Exhaustive (C and RT) Search for Univariate Splits

Implementation of C and RT (Classification and Regression Trees) style search for univariate splits, based on the QUEST (Quick, Unbiased, Efficient Statistical Trees) algorithms for classification. See also the designated C and RT (and CHAID) methods available as part of Data Miner for more comprehensive implementations of these techniques.

Element Name Description
General
Detail of computed results reported Specifies the detail of computed results reported. If Minimal results is requested, STATISTICA will only report the final classification tree plot and summary tree structure; if Comprehensive results is requested, then STATISTICA will also report various other results tables; select All results to review the predicted classifications, separately for the learning and testing samples if an Analysis sample variable (learning/testing variable) is specified for the analysis.

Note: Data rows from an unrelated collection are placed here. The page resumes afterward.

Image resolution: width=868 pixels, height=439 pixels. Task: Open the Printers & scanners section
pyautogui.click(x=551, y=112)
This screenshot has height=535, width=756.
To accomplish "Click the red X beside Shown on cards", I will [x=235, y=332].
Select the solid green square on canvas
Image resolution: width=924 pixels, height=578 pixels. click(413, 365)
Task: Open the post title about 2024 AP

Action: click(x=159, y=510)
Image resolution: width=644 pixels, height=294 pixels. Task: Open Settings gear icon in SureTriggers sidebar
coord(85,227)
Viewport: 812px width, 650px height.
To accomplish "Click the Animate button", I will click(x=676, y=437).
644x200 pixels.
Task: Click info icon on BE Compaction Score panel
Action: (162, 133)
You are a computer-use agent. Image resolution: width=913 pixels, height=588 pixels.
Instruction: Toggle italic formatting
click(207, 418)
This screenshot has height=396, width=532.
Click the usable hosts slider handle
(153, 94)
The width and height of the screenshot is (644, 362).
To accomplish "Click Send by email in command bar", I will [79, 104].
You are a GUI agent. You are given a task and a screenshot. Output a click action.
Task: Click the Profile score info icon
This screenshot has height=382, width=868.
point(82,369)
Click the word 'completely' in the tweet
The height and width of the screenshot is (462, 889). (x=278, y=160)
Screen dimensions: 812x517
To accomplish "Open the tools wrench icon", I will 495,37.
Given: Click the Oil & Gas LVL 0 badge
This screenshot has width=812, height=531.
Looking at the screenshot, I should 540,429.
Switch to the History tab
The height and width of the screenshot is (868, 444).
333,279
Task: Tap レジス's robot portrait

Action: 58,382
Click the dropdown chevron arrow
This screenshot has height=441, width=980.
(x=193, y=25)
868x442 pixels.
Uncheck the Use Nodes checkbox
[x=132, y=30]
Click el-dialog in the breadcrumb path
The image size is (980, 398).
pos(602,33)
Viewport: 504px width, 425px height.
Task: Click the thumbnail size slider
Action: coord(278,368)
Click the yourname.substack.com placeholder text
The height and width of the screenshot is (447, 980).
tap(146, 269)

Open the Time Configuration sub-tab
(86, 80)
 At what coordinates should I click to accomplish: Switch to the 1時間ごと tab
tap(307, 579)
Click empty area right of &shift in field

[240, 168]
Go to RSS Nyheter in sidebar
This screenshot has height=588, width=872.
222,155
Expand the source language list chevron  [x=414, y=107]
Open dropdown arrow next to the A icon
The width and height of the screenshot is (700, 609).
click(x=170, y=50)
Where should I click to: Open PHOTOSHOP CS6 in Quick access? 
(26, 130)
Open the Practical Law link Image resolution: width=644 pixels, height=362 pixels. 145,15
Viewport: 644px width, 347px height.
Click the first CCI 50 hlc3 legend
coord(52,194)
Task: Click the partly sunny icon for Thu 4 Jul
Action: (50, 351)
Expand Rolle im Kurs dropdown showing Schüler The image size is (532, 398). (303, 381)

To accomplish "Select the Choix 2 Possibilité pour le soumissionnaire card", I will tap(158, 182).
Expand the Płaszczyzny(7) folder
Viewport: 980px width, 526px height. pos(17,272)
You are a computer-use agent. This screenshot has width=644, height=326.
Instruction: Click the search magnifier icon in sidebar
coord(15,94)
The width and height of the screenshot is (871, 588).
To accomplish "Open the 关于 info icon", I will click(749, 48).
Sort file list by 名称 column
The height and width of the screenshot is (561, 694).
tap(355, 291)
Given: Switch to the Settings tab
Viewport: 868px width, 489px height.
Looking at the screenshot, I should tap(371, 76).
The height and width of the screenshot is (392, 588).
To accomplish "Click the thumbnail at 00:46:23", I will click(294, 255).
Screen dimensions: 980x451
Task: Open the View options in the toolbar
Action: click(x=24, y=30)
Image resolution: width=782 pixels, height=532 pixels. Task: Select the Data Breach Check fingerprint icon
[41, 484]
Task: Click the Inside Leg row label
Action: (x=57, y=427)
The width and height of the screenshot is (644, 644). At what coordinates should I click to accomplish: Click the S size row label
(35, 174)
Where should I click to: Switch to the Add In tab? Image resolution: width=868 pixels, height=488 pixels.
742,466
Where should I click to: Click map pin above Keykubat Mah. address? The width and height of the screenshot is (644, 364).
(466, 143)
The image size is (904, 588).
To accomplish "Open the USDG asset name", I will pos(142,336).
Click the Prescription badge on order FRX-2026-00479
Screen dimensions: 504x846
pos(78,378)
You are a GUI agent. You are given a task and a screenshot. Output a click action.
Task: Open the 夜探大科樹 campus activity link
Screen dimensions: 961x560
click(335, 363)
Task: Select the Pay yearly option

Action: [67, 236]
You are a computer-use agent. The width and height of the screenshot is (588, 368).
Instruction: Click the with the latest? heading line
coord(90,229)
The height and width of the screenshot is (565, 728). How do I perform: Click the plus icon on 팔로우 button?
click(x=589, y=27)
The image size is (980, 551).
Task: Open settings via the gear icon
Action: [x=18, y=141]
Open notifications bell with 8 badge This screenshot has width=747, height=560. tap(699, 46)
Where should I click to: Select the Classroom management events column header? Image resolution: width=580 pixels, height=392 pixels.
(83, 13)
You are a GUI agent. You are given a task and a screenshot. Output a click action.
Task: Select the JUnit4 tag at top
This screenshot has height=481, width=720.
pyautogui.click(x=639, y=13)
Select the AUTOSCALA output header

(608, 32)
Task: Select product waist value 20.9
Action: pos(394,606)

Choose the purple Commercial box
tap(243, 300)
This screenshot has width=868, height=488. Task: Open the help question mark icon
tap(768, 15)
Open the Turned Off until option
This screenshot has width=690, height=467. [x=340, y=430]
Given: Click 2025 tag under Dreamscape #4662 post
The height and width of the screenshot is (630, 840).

Goodness of fit measure Specifies goodness-of-fit measure for classification; the C&RT-style exhaustive search for univariate splits works by searching for the split that maximizes the reduction in the value of the selected goodness of fit measure. When the fit is perfect, classification is perfect.
Prior class probabilities Specifies how to determine the a-priori classification probabilities.
Stopping option for pruning Specifies the stopping rule for the pruning computations.
Minimum n per node Specifies a minimum n-per-node, when pruning should begin; this value controls when split selection stops and pruning begins.
Standard error rule Standard error rule for finding optimal trees via V-fold cross-validation; refer to the Electronic Manual for additional details.
Fraction of objects Fraction of object for FACT-style direct stopping.
V-Fold Cross-validation
Number of folds (V) Number of folds (sets, random samples V) for V-fold cross-validation.
Random number seed Random number seed for V-fold cross-validation (for generating the random samples).
Global cross-validation (GCV) Performs global cross-validation; in global cross-validation, the entire analysis is replicated a specified number of times (3 is the default) holding out a fraction of the learning sample equal to 1 over the specified number of times, and using each hold-out sample in turn as a test sample to cross-validate the selected classification tree. This type of cross-validation is probably no more useful than V-fold cross-validation when FACT-style direct stopping is used, but can be quite useful as a method validation procedure when automatic tree selection techniques are used (for discussion, see Breiman et. al., 1984).
V-fold for GCV Number of folds (sets, random samples V) for global cross-validation.